As the CEO of Smart Wire Grid Inc., a manufacturer of advanced power flow control technology, Ramsay led a startup organization that partnered with ARPA-e and took technology from laboratory to pilot project in eight months and from laboratory to commercial sales in less than one year. Ramsay provided the vision and leadership for the groundbreaking technology and worked with industry and regulators to hasten its acceptance and adoption. In addition to CEO, Ramsay held a seat on the board of directors of Smart Wire Grid.

As the president of CTC Cable, the manufacturer of advanced high-temperature – low sag conductor, Ramsay provided the leadership necessary to turn around the technical, operational and financial performance of the company. He worked with industry to build the trust and acceptance of the advanced conductor technology and provided the strategy and leadership that rebuilt the global sales of the product. Ramsay also held a seat on the board of CTC Cable.

As an officer at both American Electric Power and Pacific Gas and Electric, Ramsay was heavily involved in innovative approaches to modernizing the grid. He has been a strong proponent of the creation of adaptive, self-healing grids using a range of smart grid technologies on both the utility and customer side of the meter.

- WORK ORDER A -
Update the records from their first line through the line containing "I want to click on right-axis-tick-label: 30%, so" by replacing "screenshot" with "screen capture" and leaving everything else unchanged. Leave the pictures out of your answer.

- RECORDS FOR PROCESSING -
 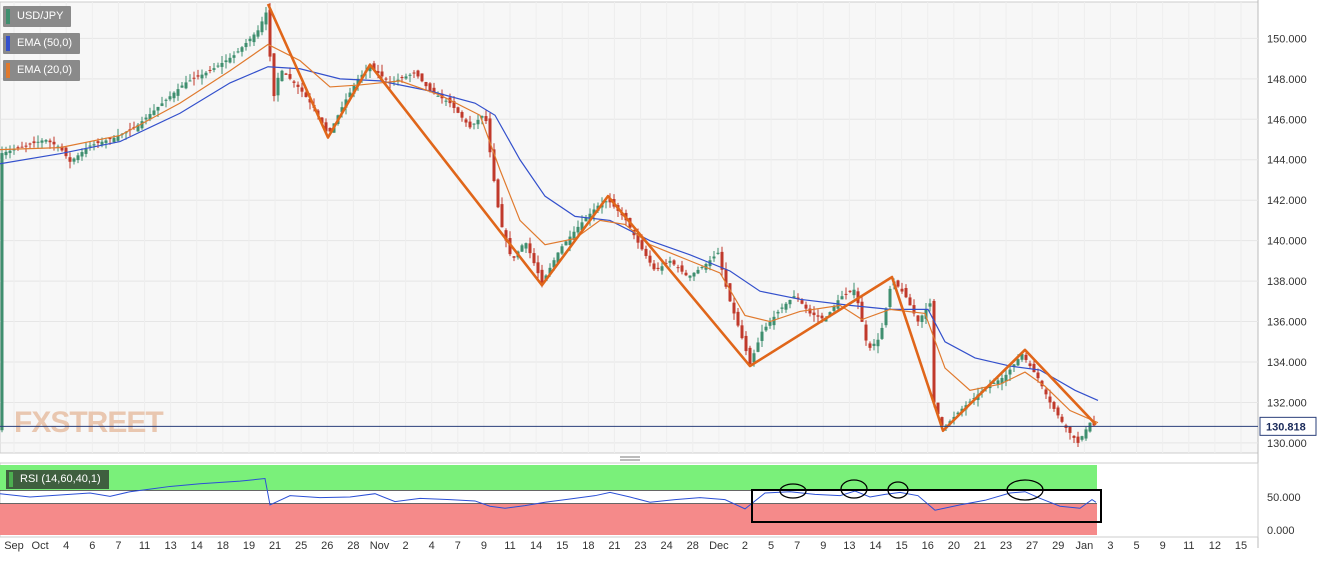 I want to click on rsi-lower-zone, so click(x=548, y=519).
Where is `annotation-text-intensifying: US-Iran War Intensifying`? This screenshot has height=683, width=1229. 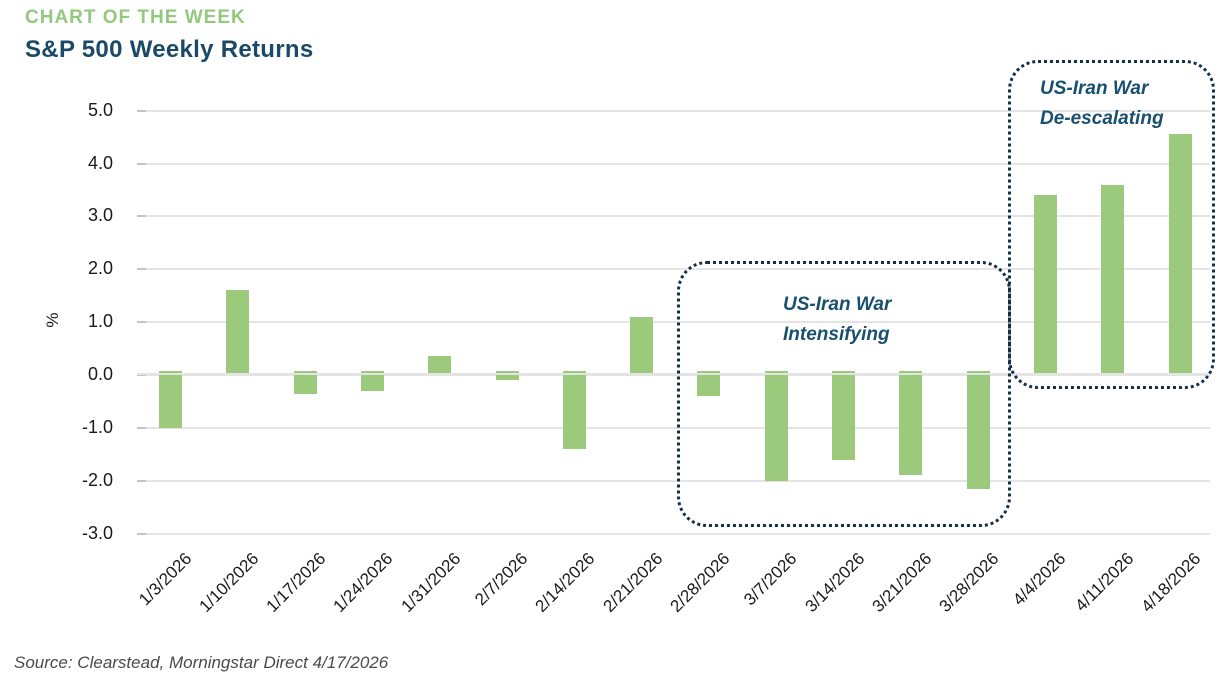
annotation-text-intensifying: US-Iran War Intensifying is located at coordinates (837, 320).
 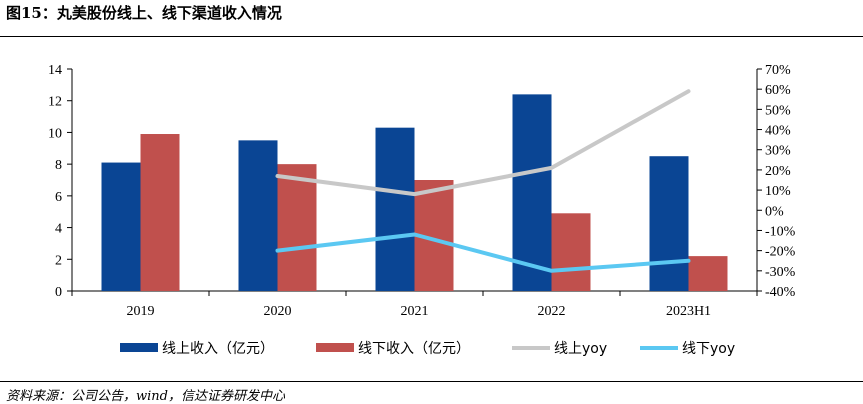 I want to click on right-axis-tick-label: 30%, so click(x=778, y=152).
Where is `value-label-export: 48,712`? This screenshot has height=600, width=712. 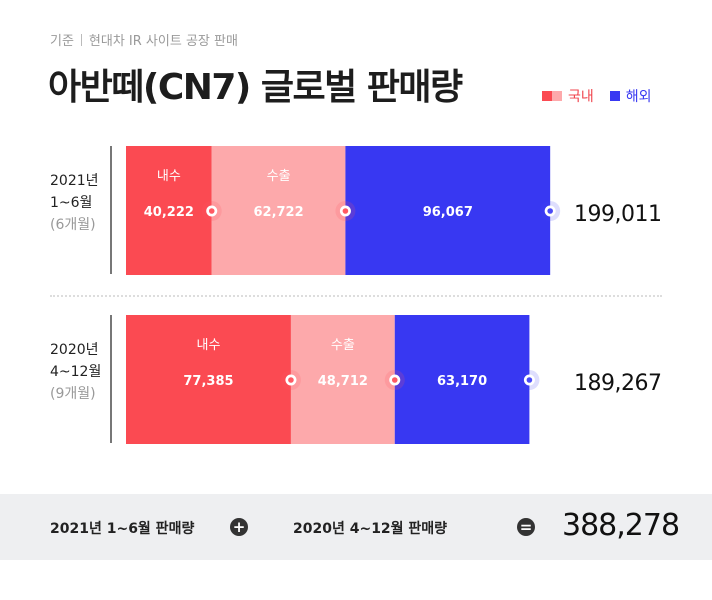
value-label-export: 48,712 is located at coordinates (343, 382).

- WORK ORDER B -
State whether each statement agrees with the text about Ramsay's career, answering yes or no and quoting the words of the text that decide it: (i) Ramsay held a seat on the board of CTC Cable. (ii) At Smart Wire Grid, the technology went from laboratory to pilot project in twelve months. (iii) Ramsay served as an officer at Pacific Gas and Electric.

- YOUR RESPONSE A -
  I want to click on rsi-lower-zone, so click(x=548, y=519).
Where is `annotation-text-intensifying: US-Iran War Intensifying`? This screen capture has height=683, width=1229. 
annotation-text-intensifying: US-Iran War Intensifying is located at coordinates (837, 320).
  I want to click on right-axis-tick-label: 30%, so click(x=778, y=152).

- YOUR RESPONSE B -
(i) Yes: "Ramsay also held a seat on the board of CTC Cable."
(ii) No: "took technology from laboratory to pilot project in eight months"
(iii) Yes: "As an officer at both American Electric Power and Pacific Gas and Electric"